Art equals happiness equals art

Art therapist and local artist Bob Ault sits at his work table. Art can help you find the happiness you deserve, he says.

Trista Pinick

Bob Ault, teacher, art therapist and artist, has an impressive resume. He worked at Minneger’s for 32 years, helped create the master’s program for art therapy at Emporia State University, taught at the University of Kansas, worked on the American Art Therapy Association and more. Currently he maintains his practice as an artist and gives art therapy and art lessons at Ault’s Academy of Art at 923 Fairlawn. He’s also got an awful lot of ideas.

“One of my students and I have been dropping off art in downtown Topeka and whoever finds it and wants it can take it free of charge,” he said. “We’ve already left six pieces and KEG, that’s what my student calls it, will officially be opening in May.”

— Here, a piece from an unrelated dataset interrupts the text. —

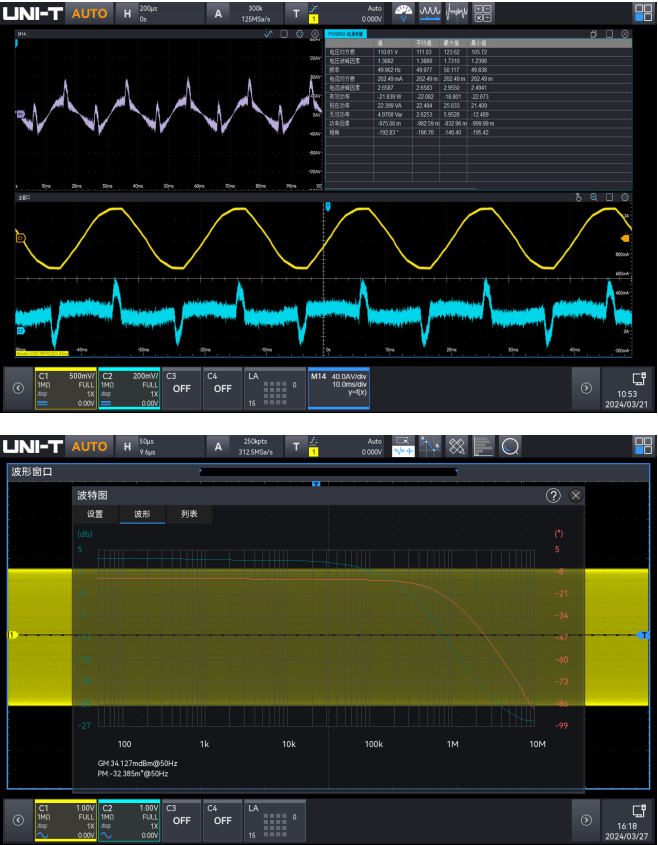Switch to the 设置 tab in Bode dialog

click(x=95, y=514)
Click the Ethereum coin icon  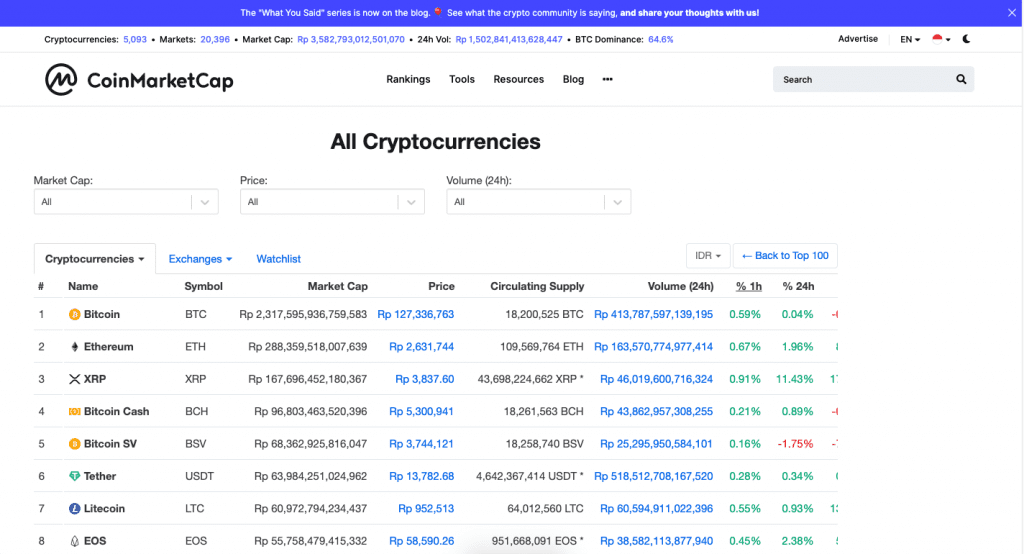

The point is, he said, that art shouldn’t belong just to the rich. Art should be for anyone who wants it.

“There’s a viciousness that commercialism can bring,” said Ault.

In the same vein, he’d like to see a free art show where the public, not just professional artists could show their work.

“It needs to be legitimized,” he said. “You’d be amazed at the creativity of the average person.”

And if anyone would know, it would be him. After all, he’s spent years working with all types of people.

“Vision, pictures, are so much more primitive than language,” said Ault. “That’s why I can find so much more out by having someone draw a picture than by doing an interview.”

He demonstrated by drawing a line, then another line and another. They were all very different, signifying different types of people and moods.

“Someone can walk in and say ‘I’m not angry’ and they draw this line and press down so hard, you can see their anger by how they draw a line,” he said.

The whole time Ault talked, he drew, referencing just how much can be said in simple sketches.

In a matter of seconds, the blank paper is transformed into a grid with four quadrants. Going down the page is depression, neurosis and schizophrenia. Going up the page, the levels of happiness.

“Sometimes I see people come in who are operating normally, maybe they’re depressed or something, but then they start taking art and they become happier,” said Ault. “A lot of times they reach full potential.”

Art therapy, Ault said, can help people find meaning and happiness.

“I think that societies have really been in a crisis of meaning lately,” said Ault. “People need something.”